◆ Liste des entrées
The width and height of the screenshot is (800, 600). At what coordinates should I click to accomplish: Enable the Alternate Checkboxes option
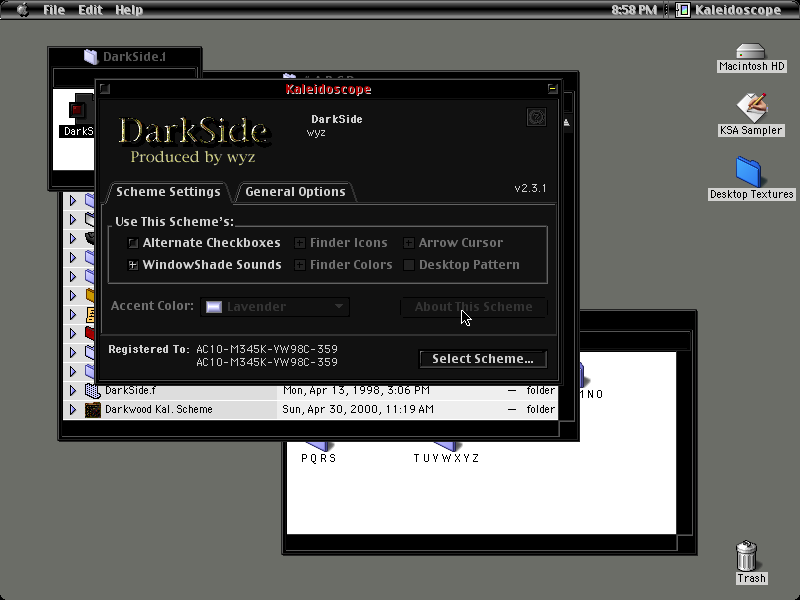click(x=133, y=243)
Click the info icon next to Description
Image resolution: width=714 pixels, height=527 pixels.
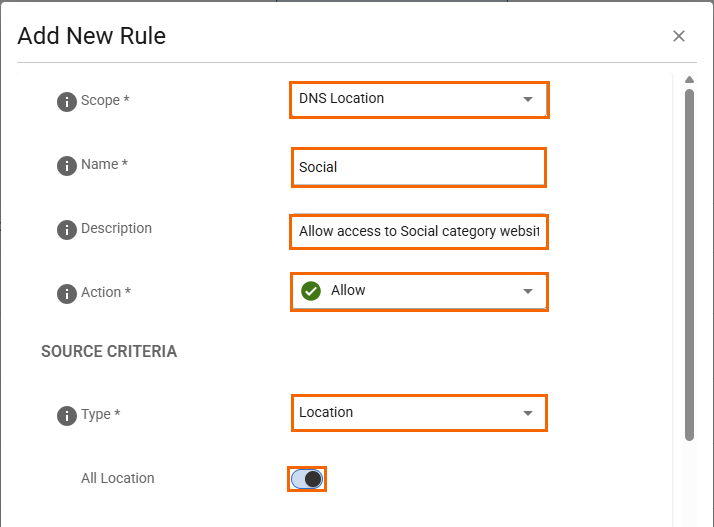coord(67,229)
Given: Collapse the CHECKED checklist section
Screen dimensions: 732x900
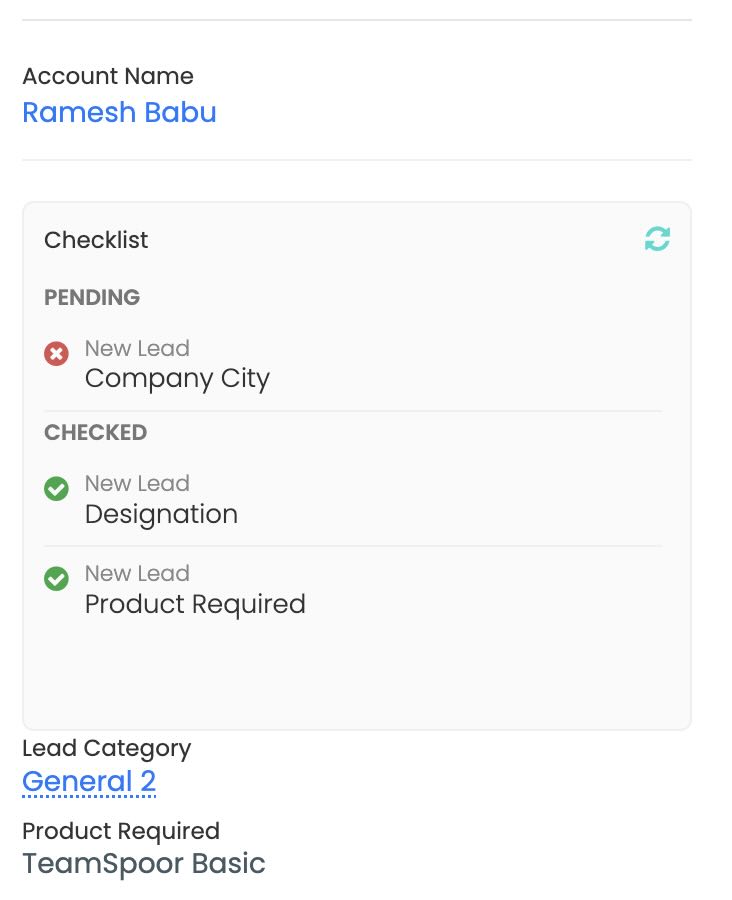Looking at the screenshot, I should tap(95, 432).
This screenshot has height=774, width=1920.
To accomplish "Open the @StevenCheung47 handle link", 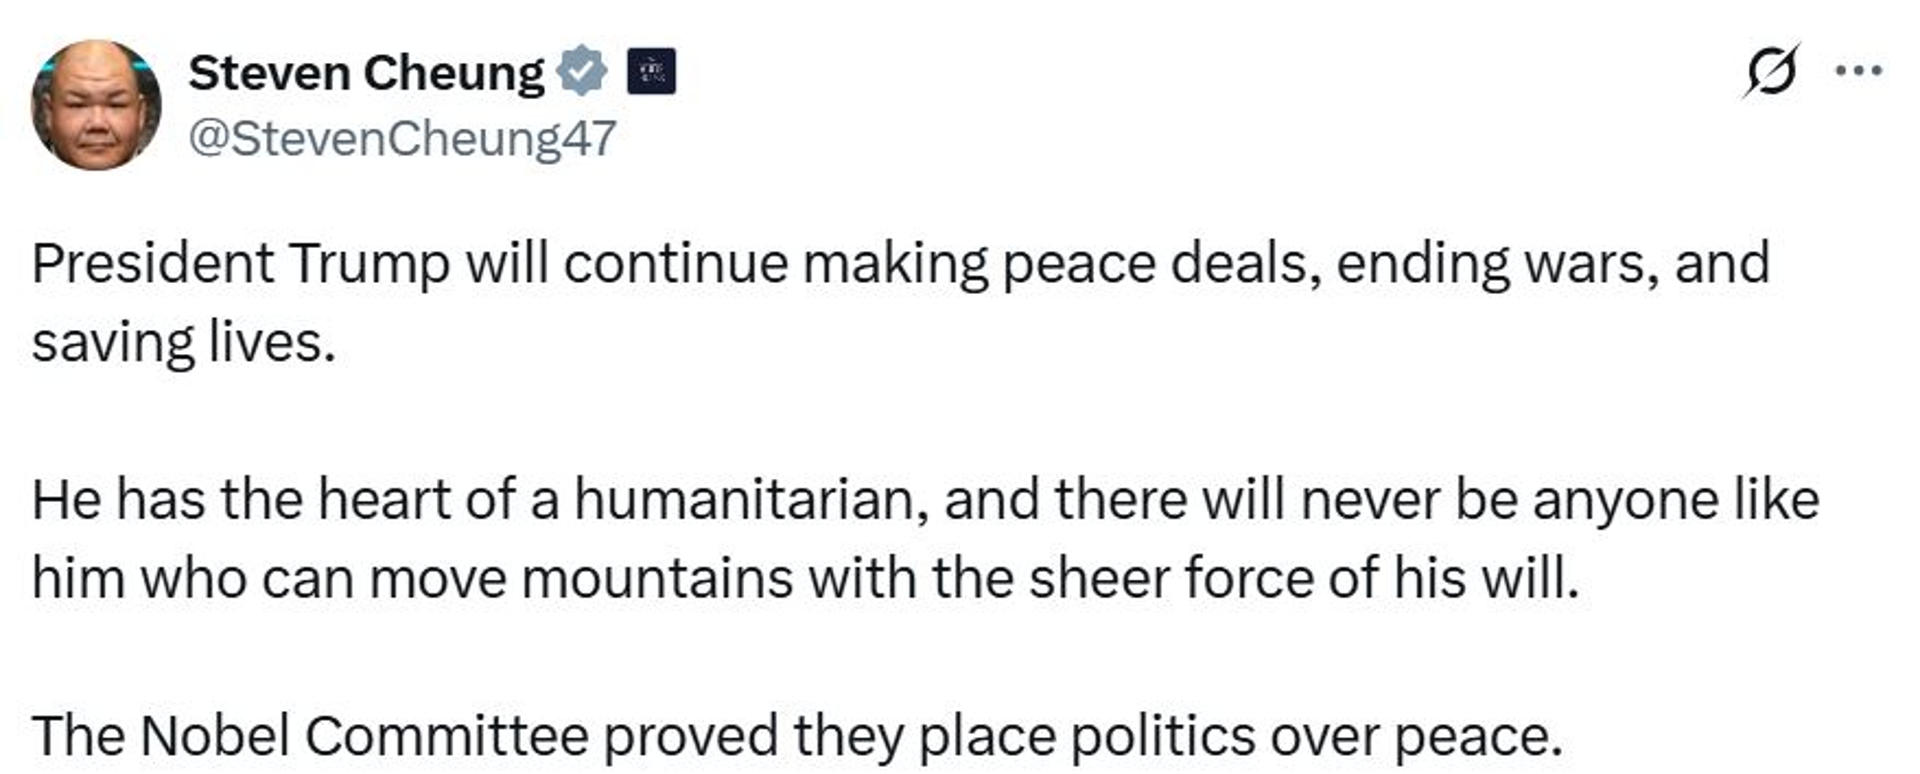I will (402, 138).
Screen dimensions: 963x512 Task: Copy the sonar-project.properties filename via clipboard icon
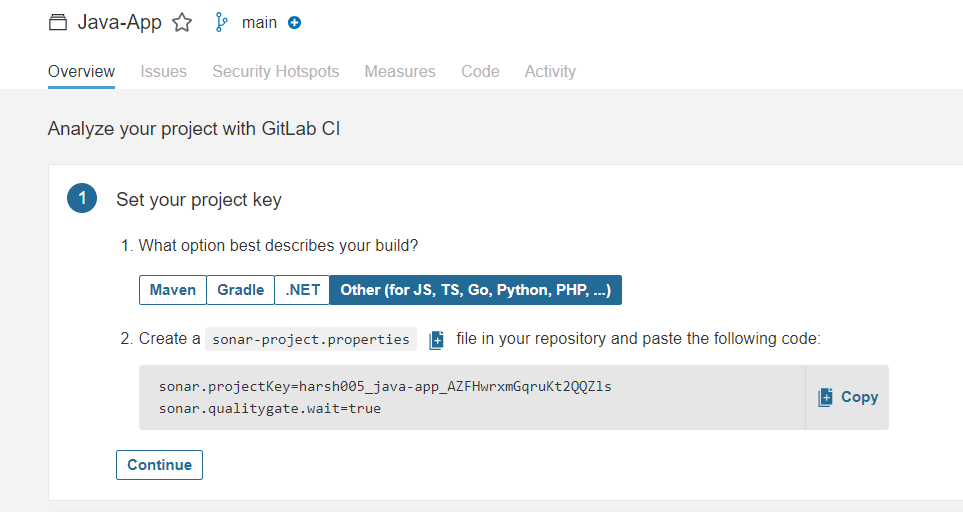[436, 340]
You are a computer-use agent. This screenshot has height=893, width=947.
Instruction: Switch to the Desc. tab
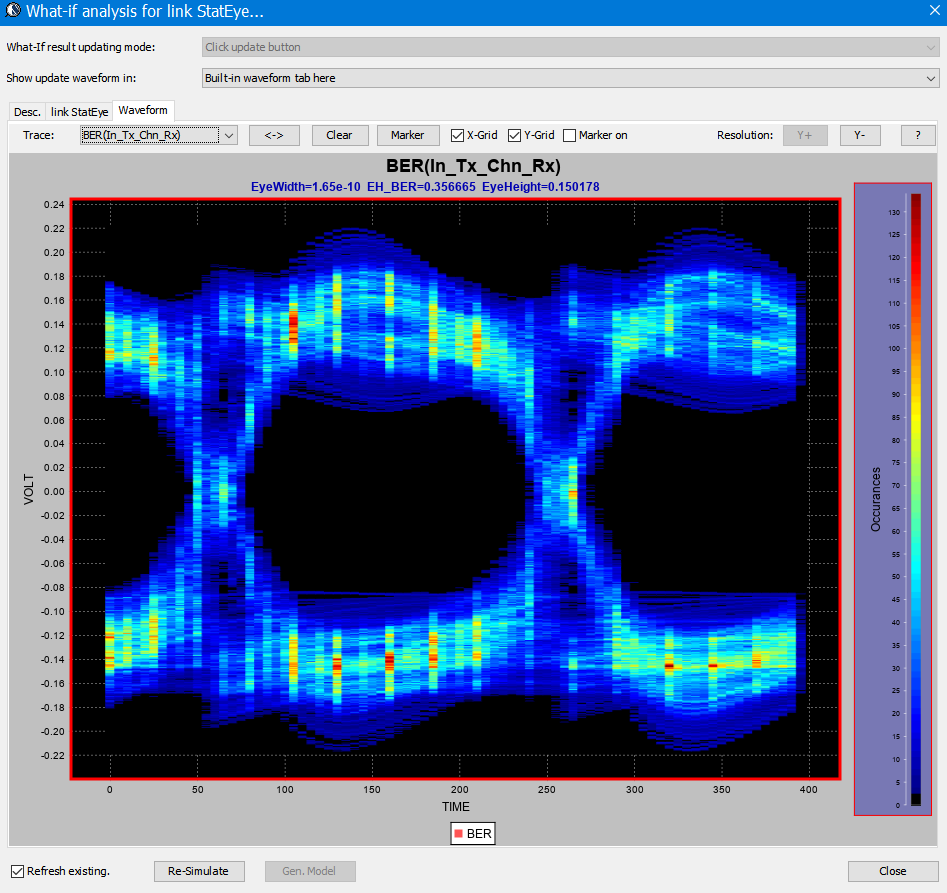pos(28,112)
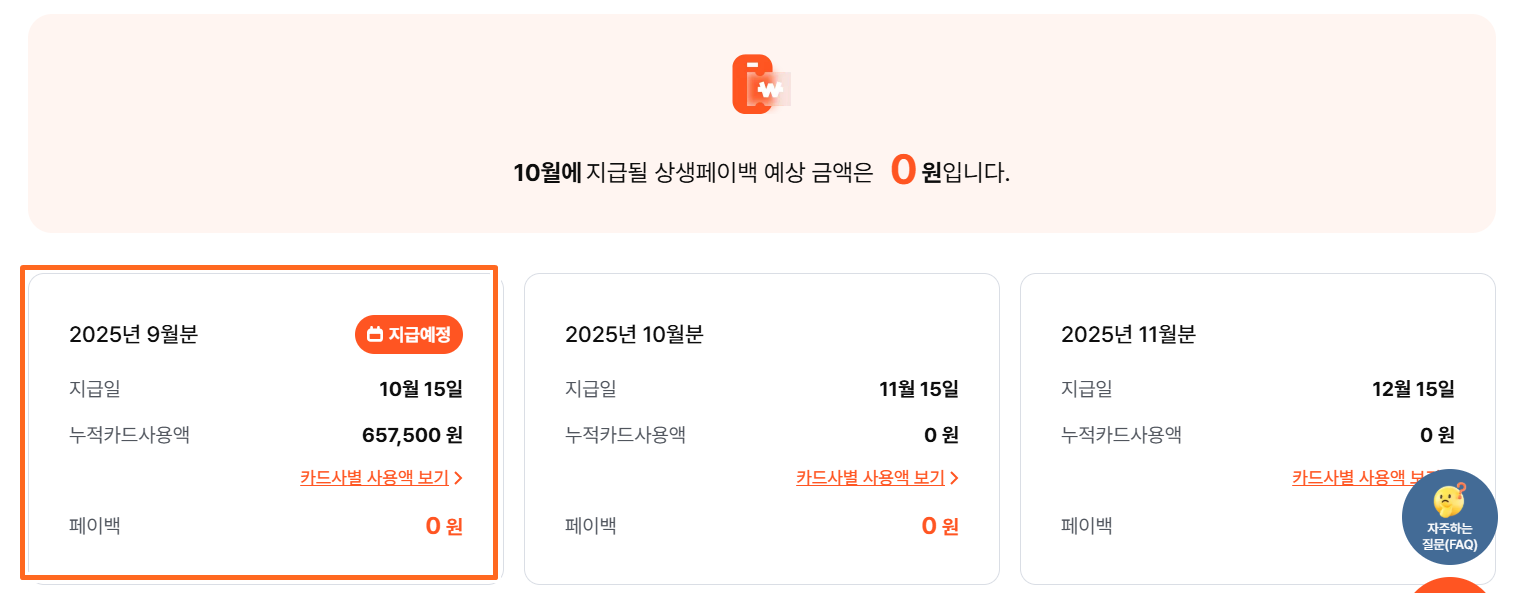This screenshot has height=593, width=1528.
Task: Click the chevron beside October's 카드사별 사용액 보기
Action: [954, 478]
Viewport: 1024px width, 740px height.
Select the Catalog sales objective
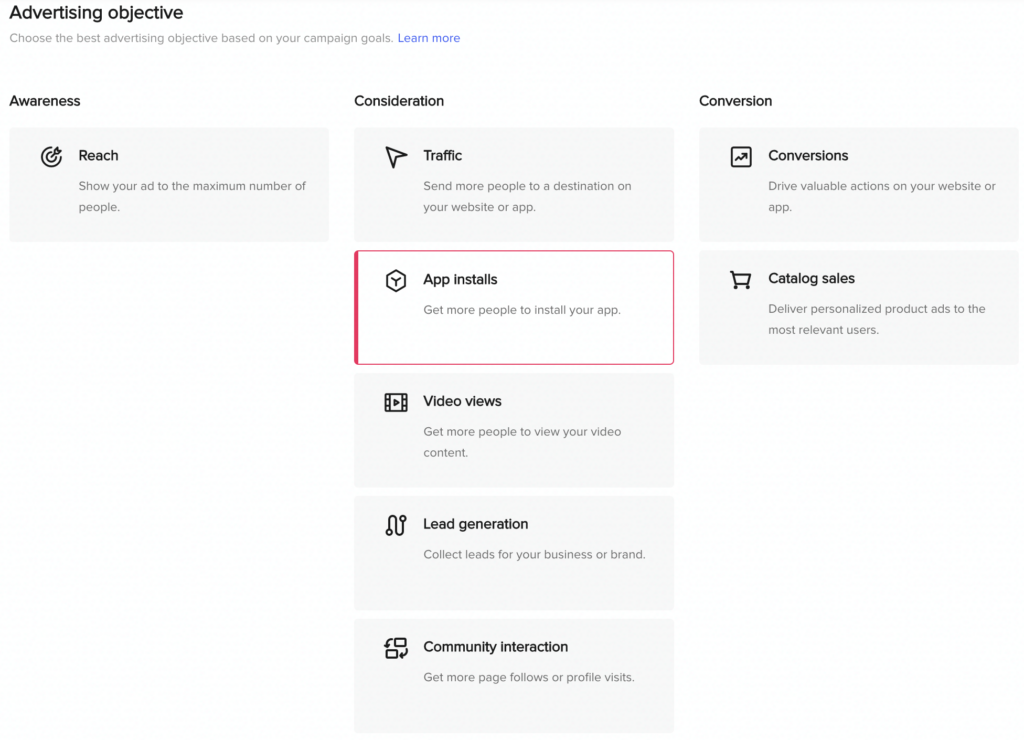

◆ Consigne
Recopiez à l'identique le passage qui va du début des entrées jusqu'à la ligne contenant « Looking at the », celle-ci incluse. Ne faites figurer aucune image dans votre réponse.

◆ Résultat attendu
The width and height of the screenshot is (800, 600). At what coordinates should I click to accomplish: Enable the Alternate Checkboxes option
click(x=133, y=243)
Click the info icon next to Description
Image resolution: width=714 pixels, height=527 pixels.
coord(67,229)
Given: Collapse the CHECKED checklist section
Screen dimensions: 732x900
Looking at the screenshot, I should tap(95, 432).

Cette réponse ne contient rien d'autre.